The administration was quick to differ with Del Ponte’s remarks. “We are highly skeptical of suggestions that the opposition could have or did use chemical weapons,” White House spokesman Jay Carney said. “We find it highly likely that any chemical weapon use that has taken place in Syria was done by the Assad regime.”
The U.S., Britain, France and Israel have said there is persuasive evidence that Assad’s forces used sarin, a nerve agent, against rebel fighters. But the countries have called for additional evidence to be collected by U.N. investigators, who have not yet set foot in Syria.
The longer it takes for the investigation to begin, the less likely it is that evidence will be found, said Ake Sellstrom, the Swedish scientist tapped to head the U.N. team. Sellstrom has informed top U.N. diplomats that he is in a race against time and that the key signatures of a chemical attack — traces of chemical agents captured in soil and in human blood, hair and tissues — will be increasingly difficult to obtain as each day passes.
One influential Democrat, Senate Foreign Relations Committee Chairman Robert Menendez, said Monday that Assad has “crossed a red line,” and he introduced legislation that will give Obama expanded authority to supply arms and military training to the rebels. “The U.S. must play a role in tipping the scales toward opposition groups and working to build a free Syria,” Menendez said.
As the administration has contemplated its options, international law and human rights blogs have been filled with debate over whether intervention, through arms supplies or airstrikes, is legal.
Russia and China have refused to endorse a U.N. Security Council resolution authorizing military involvement.
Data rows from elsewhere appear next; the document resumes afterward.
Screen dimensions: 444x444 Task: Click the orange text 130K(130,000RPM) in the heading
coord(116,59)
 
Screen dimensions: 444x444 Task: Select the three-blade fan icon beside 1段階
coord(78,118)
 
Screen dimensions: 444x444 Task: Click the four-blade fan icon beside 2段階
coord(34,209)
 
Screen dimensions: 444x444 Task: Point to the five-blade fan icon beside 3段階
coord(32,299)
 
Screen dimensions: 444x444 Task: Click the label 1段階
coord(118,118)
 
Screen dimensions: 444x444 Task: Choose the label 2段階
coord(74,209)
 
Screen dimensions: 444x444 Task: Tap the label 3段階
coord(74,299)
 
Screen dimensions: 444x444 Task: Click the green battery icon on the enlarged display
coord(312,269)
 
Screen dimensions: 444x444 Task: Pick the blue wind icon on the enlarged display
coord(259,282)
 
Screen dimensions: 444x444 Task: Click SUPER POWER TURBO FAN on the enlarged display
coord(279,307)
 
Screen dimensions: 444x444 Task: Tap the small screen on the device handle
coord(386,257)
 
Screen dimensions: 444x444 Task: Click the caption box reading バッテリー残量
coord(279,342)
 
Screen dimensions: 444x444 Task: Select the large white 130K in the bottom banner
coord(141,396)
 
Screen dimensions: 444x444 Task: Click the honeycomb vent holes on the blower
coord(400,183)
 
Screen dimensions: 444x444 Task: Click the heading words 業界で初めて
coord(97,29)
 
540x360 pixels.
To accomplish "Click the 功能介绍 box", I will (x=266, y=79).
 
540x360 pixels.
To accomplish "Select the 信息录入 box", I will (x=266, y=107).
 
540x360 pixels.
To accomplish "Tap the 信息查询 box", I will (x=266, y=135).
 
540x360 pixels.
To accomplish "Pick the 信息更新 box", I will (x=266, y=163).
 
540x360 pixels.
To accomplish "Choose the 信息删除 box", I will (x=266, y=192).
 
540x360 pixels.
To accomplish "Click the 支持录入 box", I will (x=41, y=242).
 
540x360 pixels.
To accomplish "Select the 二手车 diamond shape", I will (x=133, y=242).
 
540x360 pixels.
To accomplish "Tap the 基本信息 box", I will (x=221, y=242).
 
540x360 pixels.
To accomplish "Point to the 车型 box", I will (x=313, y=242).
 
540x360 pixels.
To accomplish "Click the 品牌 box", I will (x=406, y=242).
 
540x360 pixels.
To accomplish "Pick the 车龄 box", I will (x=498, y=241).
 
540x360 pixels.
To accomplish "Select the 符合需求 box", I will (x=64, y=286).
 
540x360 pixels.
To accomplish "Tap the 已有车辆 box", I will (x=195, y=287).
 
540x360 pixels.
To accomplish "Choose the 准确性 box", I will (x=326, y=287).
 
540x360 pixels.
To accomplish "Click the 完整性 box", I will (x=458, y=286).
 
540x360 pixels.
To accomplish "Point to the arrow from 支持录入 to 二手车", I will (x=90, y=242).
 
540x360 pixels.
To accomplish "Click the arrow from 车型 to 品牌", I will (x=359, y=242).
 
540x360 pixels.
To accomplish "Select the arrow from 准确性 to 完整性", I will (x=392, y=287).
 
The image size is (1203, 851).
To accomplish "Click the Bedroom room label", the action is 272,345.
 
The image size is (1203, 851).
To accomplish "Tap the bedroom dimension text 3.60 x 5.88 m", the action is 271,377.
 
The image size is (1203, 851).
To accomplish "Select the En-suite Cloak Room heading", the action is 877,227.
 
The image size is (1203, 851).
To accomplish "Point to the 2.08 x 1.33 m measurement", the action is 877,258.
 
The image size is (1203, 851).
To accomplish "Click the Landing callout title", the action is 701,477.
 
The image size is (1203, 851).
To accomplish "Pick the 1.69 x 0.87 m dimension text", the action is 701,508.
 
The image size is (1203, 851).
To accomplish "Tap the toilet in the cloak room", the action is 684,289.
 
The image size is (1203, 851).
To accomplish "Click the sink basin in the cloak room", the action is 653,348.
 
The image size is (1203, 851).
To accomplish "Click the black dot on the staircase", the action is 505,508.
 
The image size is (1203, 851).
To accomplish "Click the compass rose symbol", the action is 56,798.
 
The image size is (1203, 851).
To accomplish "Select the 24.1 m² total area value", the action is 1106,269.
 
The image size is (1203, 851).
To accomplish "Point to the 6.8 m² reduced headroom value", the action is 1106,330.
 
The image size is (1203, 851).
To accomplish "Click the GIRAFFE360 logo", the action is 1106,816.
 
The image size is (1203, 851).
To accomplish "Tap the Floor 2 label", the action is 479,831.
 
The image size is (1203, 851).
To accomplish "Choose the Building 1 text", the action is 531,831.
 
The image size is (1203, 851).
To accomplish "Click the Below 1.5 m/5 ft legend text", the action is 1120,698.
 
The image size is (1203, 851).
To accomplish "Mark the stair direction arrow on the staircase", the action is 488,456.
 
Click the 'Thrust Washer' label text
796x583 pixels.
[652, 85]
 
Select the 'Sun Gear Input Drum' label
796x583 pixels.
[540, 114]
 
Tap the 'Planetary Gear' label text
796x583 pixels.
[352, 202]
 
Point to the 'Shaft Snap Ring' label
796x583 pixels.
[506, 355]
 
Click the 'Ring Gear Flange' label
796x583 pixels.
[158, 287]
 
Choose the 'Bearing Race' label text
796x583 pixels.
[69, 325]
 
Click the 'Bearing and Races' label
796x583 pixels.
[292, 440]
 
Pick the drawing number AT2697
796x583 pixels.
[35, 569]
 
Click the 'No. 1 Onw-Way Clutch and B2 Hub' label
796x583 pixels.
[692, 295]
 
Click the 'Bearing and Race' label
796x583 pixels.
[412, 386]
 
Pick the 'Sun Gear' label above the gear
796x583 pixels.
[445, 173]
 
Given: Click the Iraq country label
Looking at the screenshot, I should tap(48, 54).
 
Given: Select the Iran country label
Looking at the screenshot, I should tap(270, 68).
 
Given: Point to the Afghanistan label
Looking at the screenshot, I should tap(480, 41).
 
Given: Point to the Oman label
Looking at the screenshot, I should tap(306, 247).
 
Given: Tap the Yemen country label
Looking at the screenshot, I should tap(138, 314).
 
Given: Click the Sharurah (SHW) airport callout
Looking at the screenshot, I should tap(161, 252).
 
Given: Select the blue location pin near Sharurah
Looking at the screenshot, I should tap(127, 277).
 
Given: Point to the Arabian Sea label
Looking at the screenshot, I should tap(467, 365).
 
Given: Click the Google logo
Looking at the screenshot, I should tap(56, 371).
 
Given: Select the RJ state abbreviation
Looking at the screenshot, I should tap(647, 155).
Among other options, recognition of the opposition as Syria’s legitimate government will allow the rebels to officially request aid but will set a precedent that might cause problems in other countries and other revolutions.
Some legal experts say intervention under an international humanitarian law doctrine that some countries have recognized but others — including the U.S., Russia and China — have not will set another risky precedent.
Finally, Obama could take a page from former President Bill Clinton, who sent U.S. warplanes to the Balkans, and offer no firm legal justification beyond the need for action based on facts on the ground.
Obama will have to define for Congress the threat to U.S. interests that require intervention.